52 x 78 cm lambaprint on dibond Courtesy of the artist and Upstream Gallery

Jongeleen, who is fascinated by the patterns made by the gases that trail behind aeroplanes, keeps a watchful eye on the skies. He photographs the stripes, triangles and asymmetric figures as if they were "the stories of gods. His work is a veiled reference to the theory of Robert Bauval, a Belgian scientist who established a link between the three giant pyramids of Cheops and the middle three stars of the Orion constellation. It seems that the Egyptians wanted to reproduce the heavens here on earth.

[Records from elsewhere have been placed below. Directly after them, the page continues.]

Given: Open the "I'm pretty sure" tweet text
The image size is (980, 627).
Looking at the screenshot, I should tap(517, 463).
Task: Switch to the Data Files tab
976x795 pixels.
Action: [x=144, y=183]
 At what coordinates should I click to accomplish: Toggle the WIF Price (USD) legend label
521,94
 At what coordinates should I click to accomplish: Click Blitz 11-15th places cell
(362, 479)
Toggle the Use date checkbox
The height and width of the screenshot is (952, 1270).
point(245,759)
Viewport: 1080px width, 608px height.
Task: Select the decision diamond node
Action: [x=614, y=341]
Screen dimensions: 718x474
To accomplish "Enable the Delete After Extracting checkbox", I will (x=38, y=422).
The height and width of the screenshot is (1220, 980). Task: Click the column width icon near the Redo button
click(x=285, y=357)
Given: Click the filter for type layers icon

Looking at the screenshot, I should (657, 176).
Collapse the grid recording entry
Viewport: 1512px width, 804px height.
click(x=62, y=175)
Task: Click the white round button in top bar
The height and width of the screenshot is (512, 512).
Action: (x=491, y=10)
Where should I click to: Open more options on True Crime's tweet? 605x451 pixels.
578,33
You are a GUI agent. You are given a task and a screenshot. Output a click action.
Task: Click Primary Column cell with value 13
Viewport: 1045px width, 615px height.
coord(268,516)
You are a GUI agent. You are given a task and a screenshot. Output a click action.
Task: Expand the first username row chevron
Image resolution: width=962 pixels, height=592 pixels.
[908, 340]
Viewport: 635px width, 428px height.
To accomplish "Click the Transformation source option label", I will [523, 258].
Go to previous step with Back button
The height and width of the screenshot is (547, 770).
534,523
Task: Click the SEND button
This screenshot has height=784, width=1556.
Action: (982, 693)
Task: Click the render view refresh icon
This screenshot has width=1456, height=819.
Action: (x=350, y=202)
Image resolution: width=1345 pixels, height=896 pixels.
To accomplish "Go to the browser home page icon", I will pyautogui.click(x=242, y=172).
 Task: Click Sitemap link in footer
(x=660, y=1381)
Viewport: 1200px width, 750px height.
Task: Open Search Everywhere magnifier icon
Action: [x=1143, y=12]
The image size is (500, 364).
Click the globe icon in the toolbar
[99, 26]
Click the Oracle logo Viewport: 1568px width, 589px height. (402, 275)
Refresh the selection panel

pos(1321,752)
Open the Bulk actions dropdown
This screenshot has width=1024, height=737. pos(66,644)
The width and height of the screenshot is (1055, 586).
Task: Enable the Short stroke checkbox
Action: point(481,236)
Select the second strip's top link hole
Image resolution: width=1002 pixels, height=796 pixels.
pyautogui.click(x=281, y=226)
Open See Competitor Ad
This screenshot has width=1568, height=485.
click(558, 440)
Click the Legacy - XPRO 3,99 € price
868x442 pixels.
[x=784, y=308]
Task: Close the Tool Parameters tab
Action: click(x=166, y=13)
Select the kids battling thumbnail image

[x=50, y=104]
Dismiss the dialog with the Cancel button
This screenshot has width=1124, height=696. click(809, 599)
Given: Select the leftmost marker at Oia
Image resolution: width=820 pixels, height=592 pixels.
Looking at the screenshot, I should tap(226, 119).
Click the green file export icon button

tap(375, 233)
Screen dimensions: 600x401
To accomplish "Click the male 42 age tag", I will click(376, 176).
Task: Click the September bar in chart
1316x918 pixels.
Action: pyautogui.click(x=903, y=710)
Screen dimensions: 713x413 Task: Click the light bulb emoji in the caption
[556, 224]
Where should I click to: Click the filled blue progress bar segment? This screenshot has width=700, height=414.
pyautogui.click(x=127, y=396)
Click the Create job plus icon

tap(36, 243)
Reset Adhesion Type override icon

The work Running Shape #04 / In search of a perfect square is the first in a series of works in which running plays an important role. In this work, Jongeleen has reproduced “the stories of the gods” in the landscape, by running his own square-shaped Line of Desire path. The Running Shape is reminiscent of Marinus Boezem’s famous work, Signing the sky above the port of Amsterdam, in which Boezem appropriated the heavens by getting a lightweight aeroplane to sign his name. The tracks that Jongeleen leaves behind in the landscape bear a relationship with Boezem’s famous land-art work, The Green Cathedral. This work translates Boezem’s longing to escape that which is terrestrial by means of a group of poplar trees that mimic the size and shape of the Notre-Dam in Reims: the symbol of the Heavenly Kingdom on earth.